### FEATURE ENGINEERING IN PYTHON

Feature Engineering is a blanket term that covers the various operations that are performed on the features (variables) to make them fit for different learning algorithms. Feature Engineering helps in increasing the accuracy of the model as by tweaking the features of the data, the performance of the models can be improved which ultimately influences the final result.



Feature Transformation,
 Feature Scaling,
 Feature Construction,
 Feature Reduction

### Feature Scaling

Feature scaling is conducted to standardize the independent features. This is done because the range of raw data may vary widely.
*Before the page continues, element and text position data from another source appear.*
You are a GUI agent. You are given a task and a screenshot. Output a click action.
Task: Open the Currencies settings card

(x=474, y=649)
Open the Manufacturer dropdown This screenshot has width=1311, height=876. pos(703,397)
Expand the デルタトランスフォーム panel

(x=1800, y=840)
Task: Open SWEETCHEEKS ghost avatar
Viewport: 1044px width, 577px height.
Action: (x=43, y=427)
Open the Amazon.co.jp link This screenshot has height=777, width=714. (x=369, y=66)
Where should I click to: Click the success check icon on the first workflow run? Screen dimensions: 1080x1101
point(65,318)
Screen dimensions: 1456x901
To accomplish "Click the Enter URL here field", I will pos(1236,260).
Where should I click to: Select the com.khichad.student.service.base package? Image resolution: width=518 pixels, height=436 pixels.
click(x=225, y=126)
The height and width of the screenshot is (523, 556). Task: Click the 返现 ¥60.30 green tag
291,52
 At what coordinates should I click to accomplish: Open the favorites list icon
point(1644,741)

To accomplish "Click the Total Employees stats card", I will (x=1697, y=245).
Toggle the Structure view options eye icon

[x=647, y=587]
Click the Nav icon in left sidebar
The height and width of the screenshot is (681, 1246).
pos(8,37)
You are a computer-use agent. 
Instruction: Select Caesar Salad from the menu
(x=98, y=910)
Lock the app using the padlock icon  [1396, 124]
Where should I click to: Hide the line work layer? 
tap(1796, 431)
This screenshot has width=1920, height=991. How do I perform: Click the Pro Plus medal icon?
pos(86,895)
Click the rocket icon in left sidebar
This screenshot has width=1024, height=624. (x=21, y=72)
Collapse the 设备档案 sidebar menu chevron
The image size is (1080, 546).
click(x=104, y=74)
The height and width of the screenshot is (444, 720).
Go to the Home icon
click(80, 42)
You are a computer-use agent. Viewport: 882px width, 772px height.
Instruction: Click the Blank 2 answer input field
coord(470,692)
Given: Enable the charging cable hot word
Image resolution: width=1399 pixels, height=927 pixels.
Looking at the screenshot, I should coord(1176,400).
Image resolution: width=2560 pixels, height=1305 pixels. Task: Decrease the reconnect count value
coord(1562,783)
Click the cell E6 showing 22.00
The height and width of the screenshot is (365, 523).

Some predictive models such as KNN and K-means consider Euclidean distance and it is important for them to have the features on the same scale.

There are mainly two ways of performing Scaling on features:--

Min Max Scaler,
    Z Scores (Standardization)

In [47]:
import pandas as pd
import numpy as np
import seaborn as sns
import matplotlib.pyplot as plt
%matplotlib inline

In [48]:
df=pd.DataFrame({
    'income_in_1000s':[20,25,30,35,38,40,45,50,60,65],
    'Age':[22,23,24,27,28,29,31,33,35,37],
    'Sex':['M','F','F','M','M','M','F','F','F','F']    
})

In [49]:
## Min Max Scaler

In [50]:
from sklearn.preprocessing import MinMaxScaler

In [51]:
scaler= MinMaxScaler()

In [52]:
scaler.fit(df[['income_in_1000s']])

MinMaxScaler(copy=True, feature_range=(0, 1))

In [53]:
df['MinMax_Transformed_income']=scaler.transform(df[['income_in_1000s']])

In [54]:
df

Unnamed: 0,income_in_1000s,Age,Sex,MinMax_Transformed_income
0,20,22,M,0.0
1,25,23,F,0.111111
2,30,24,F,0.222222
3,35,27,M,0.333333
4,38,28,M,0.4
5,40,29,M,0.444444
6,45,31,F,0.555556
7,50,33,F,0.666667
8,60,35,F,0.888889
9,65,37,F,1.0


### Z Score (Standardization)

In [55]:
from sklearn.preprocessing import StandardScaler

In [56]:
scaler=StandardScaler()
scaler.fit(df[['income_in_1000s']])

StandardScaler(copy=True, with_mean=True, with_std=True)

In [57]:
df['StandardScaler_Transformed_income']=scaler.transform(df[['income_in_1000s']])

In [58]:
df

Unnamed: 0,income_in_1000s,Age,Sex,MinMax_Transformed_income,StandardScaler_Transformed_income
0,20,22,M,0.0,-1.509945
1,25,23,F,0.111111,-1.146977
2,30,24,F,0.222222,-0.78401
3,35,27,M,0.333333,-0.421042
4,38,28,M,0.4,-0.203262
5,40,29,M,0.444444,-0.058075
6,45,31,F,0.555556,0.304893
7,50,33,F,0.666667,0.66786
8,60,35,F,0.888889,1.393795
9,65,37,F,1.0,1.756762


In [59]:
df['Zscore_manually_calculated'] = (df['income_in_1000s']-df['income_in_1000s'].mean())/df['income_in_1000s'].std()
df

Unnamed: 0,income_in_1000s,Age,Sex,MinMax_Transformed_income,StandardScaler_Transformed_income,Zscore_manually_calculated
0,20,22,M,0.0,-1.509945,-1.432459
1,25,23,F,0.111111,-1.146977,-1.088118
2,30,24,F,0.222222,-0.78401,-0.743777
3,35,27,M,0.333333,-0.421042,-0.399436
4,38,28,M,0.4,-0.203262,-0.192831
5,40,29,M,0.444444,-0.058075,-0.055095
6,45,31,F,0.555556,0.304893,0.289247
7,50,33,F,0.666667,0.66786,0.633588
8,60,35,F,0.888889,1.393795,1.32227
9,65,37,F,1.0,1.756762,1.666611


In [60]:
from sklearn.preprocessing import OneHotEncoder
encoding=OneHotEncoder(sparse=False)  ### this sparse part should be false
from sklearn.preprocessing import LabelEncoder
label= LabelEncoder()

In [62]:
label.fit(df['Sex'])

LabelEncoder()

In [63]:
a =label.transform(df['Sex'])
a

array([1, 0, 0, 1, 1, 1, 0, 0, 0, 0])

In [204]:
a = a.reshape(len(a),1)
encoding.fit(a)

In case you used a LabelEncoder before this OneHotEncoder to convert the categories to integers, then you can now use the OneHotEncoder directly.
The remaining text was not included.